The handwiring bit is a carryover from my time spent building keyboards from scratch. For some reason I’ve come to enjoy working with magnet wire, thanks to my custom tool, which is actually just an Xacto knife with half the blade snapped off. I use it to carefully scrape off the enamel insulation. I find this better than working with plastic/rubber insulated wire, which tends to melt, shrink, crumble, etc. Also, the negligible thickness of the insulation means the wires take up way less space, so I can cross wires over a lot more before having to resort to creative wire routing.

wires

Mostly, the shiny red wire is pretty and reminds me of a nervous system.

The hardware is all set up and appears to be working OK (with no magical smoke), but the digits are not showing up in order.


Monday, February 19, 2024


Raytracing

I was lamenting on Discord about having never found an on-ramp for linear algebra despite learning it several times over, and someone recommended The Ray Tracer Challenge by Jamis Buck.

It starts all the way from the bottom, from tuples to points and vectors and matrices, but doesn’t really get bogged down in the math a whole lot, which was what the entirety of linear algebra was like for me through high school and college. I even somehow slogged my way through a computer graphics class in college that probably followed the same curriculum in this book. By the time we got to any actual graphics work in that class, I was already mentally checked out having had to hand-compute matrix products and determinants. Not to mention, the class was held in C for a program that was taught primarily in Java.

However, Buck moves with a quick “let’s just go through this once and move on” pace and doesn’t take his time getting to why all these concepts are useful. This time around, I’ll be writing in Python. In addition, rather than implementing all the transformations by the book, I’m just going to take advantage of the power of NumPy, another thing I hadn’t really gotten too deeply into for lack of practical applications.

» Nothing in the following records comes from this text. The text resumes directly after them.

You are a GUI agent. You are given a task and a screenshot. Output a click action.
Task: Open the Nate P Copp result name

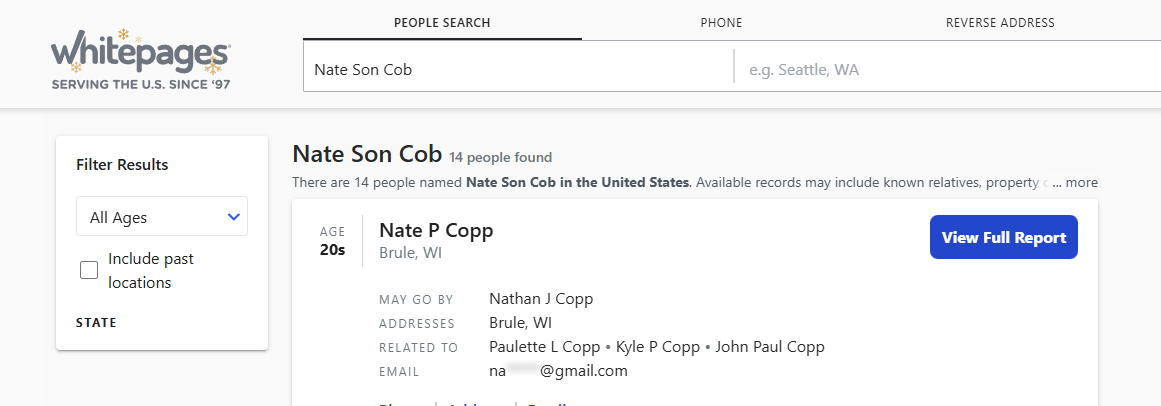436,231
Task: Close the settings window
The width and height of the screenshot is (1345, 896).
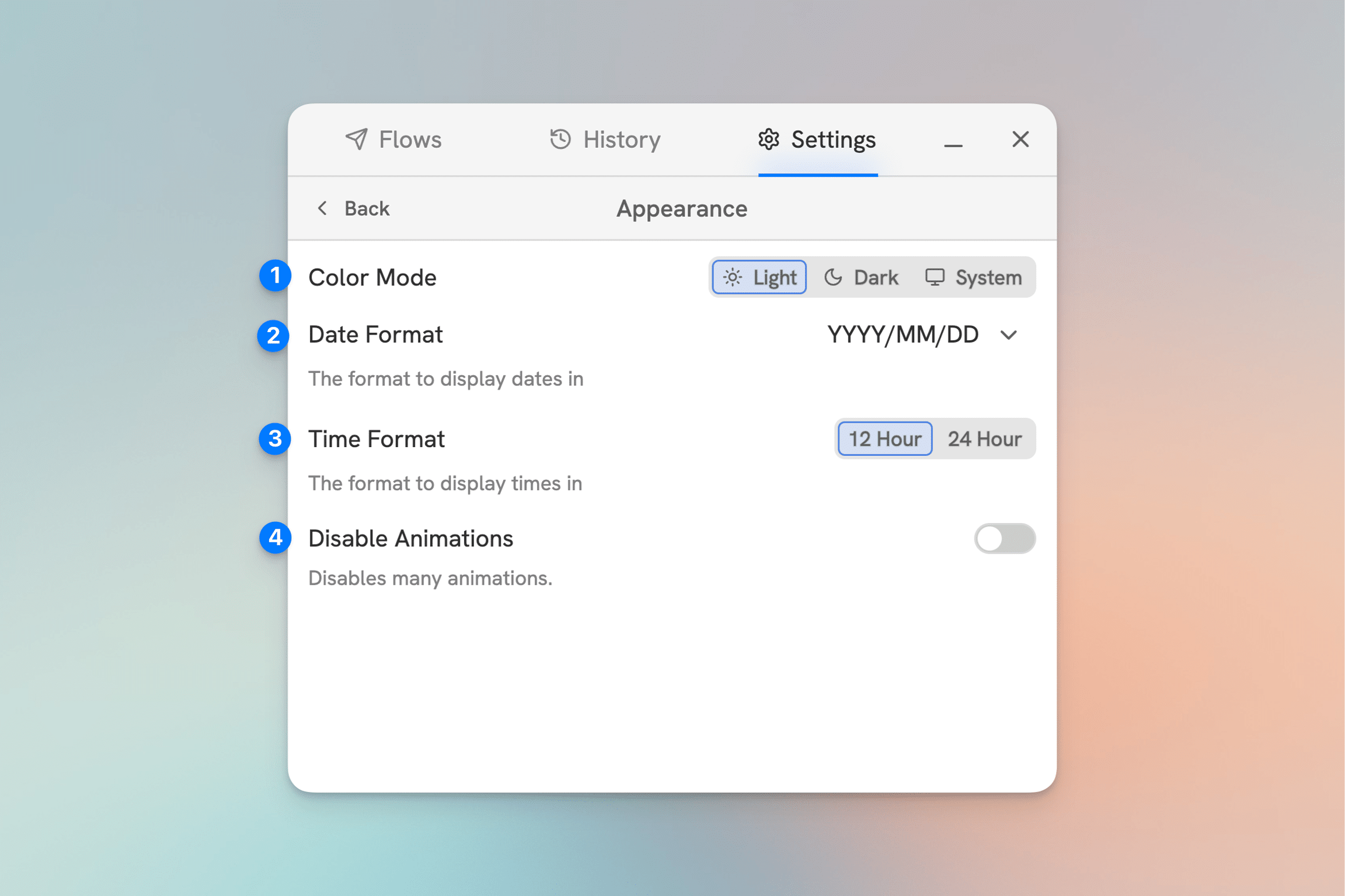Action: [x=1020, y=140]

I swear, once I make it all the way through this book, I’ll come back and do a few more of these by hand, but for now this stuff is actually pretty exciting and I have made my first computer-generated image file since college:

projectile

def projectiles():
    height = 400
    width = 400 
    canvas = np.zeros((height, width, 3))
    
    for magnitude in range(4,100):
        start = np.array((0,1,0))
        velocity = np.array((1,1.8,0)) 
        velocity = (velocity / np.linalg.norm(velocity)) * magnitude* .2
        p_pos = start
        p_vel = velocity
        env_grav = np.array((0,-0.1,0))
        env_wind = np.array((-0.04, 0, 0))

        while p_pos[0] >= 0:
            #tick
            p_pos = p_pos + p_vel
            p_vel = p_vel + env_grav + env_wind

            #print(p_pos)
            ppm.write_pixel(canvas, int(p_pos[0]), height - int(p_pos[1]), ppm.RED)

    ppm.write_ppm(canvas, "projectile.ppm")

Anyway, that was just for outputting 2D files. I’m still working my way through 4x4 matrices before I get to the fun 3D stuff.

Also I did write the file output myself. The book works in PPM files, which are just plain text files, and quite handy for debugging.


Sunday, January 14, 2024


Learning 2

Learn

Hello, I have come to collect my six figures, please.